### Passage
((
Our fundraising goal for 2020
The word ‘green’ seems to be the marketing buzz-word used just about everywhere these days. Despite the sad reality that some companies make the claim to be green, when in fact they are far from it, does at least show that all companies, good and bad realize the consciousness shift to greener priorities.
The concept of ‘going green’ in business goes far beyond just using recycled material and less toxic chemicals in manufacturing. There is a new economic trend happening thanks to leaders like United Nations Secretary-General Ban Ki-Moon who called for a “Green New Economy” that prioritizes renewable green energy, green jobs and community vestment.
The United Nations even started UNEP: United Nations Environment Program. Their mission is to provide leadership and encourage partnership in caring for the environment by inspiring, informing, and enabling nations and peoples to improve their quality of life without compromising that of future generations.
This message and education is especially advocated to industry leaders throughout the world. Although the UN advocates that governments get involved in funding and energizing green economic development, it is equally a message to small business to embrace the trend early, in order to position themselves as leaders in their respective industry evolutions.
The authors of Natural Capitalism: Creating the Next Industrial Revolution believe “this economic shift to such an economy would offer a stunning new set of opportunities for all of society, amounting to no less than the next industrial revolution.”
UNEP describes green economic policy as “one that results in improved human well-being and social equity, while significantly reducing environmental risks and ecological scarcities.”
The new green economy is based on the 3 pillars of sustainability:
Social, Environmental & Economic. The belief is that all three pillars are equally important in ensuring sustainable profitability and therefore longevity of a business or industry. Although for all business, profit is important to ensure growth, in green economics, the understanding is that resources are finite, and a business can only thrive as long as it benefits the community it exists in.
A good example is to compare “a job” in free market capitalism vs natural capitalism.
In an unregulated free market, “a job” must only meet minimum legal safety/pay requirements. A job can be unpleasant, pay below the poverty line, and only provide the bare minimum safety requirement. Profitability is not tied to anything other than a number.
))
### Records supplied
((
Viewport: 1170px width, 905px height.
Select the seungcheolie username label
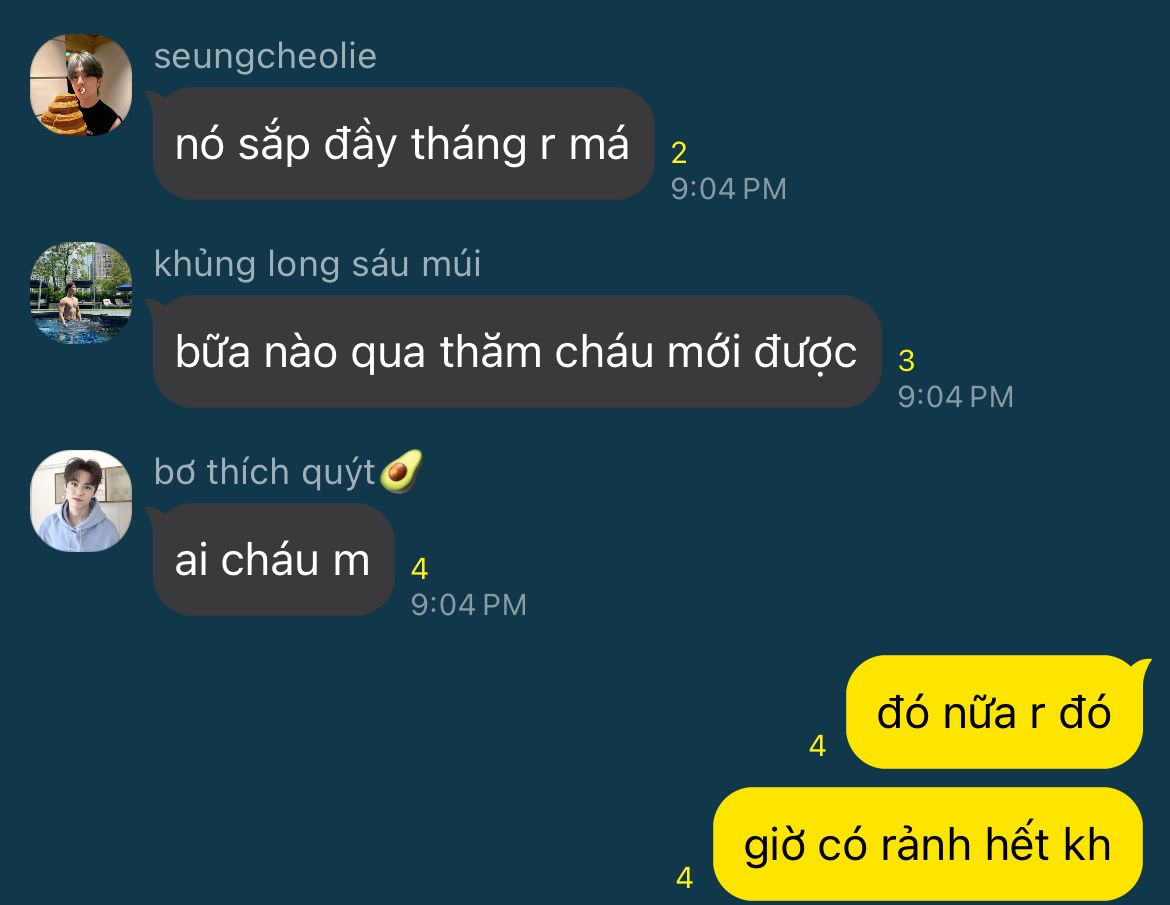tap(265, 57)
))
((
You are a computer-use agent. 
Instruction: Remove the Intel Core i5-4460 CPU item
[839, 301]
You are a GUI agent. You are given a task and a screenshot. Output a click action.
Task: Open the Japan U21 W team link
))
((
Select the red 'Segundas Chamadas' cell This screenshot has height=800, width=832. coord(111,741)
))
### Exercise requirements
1. Answer from the passage on the green economy:
(a) Who called for a "Green New Economy"?
(b) What is the full name of UNEP?
(c) What are the three pillars of sustainability?
2. Please rewrite the paragraph of the passage on the green economy beginning "This message and education is especially advocated" in fewer words, keeping its main facts.
Use only the passage on the green economy, not the material.

### Solutions below
1.
(a) United Nations Secretary-General Ban Ki-Moon.
(b) United Nations Environment Program.
(c) Social, Environmental and Economic.

2. The UN aims this message especially at industry leaders around the world. It wants governments to fund and drive green economic development. It also urges small businesses to adopt the trend early so they can lead as their industries change.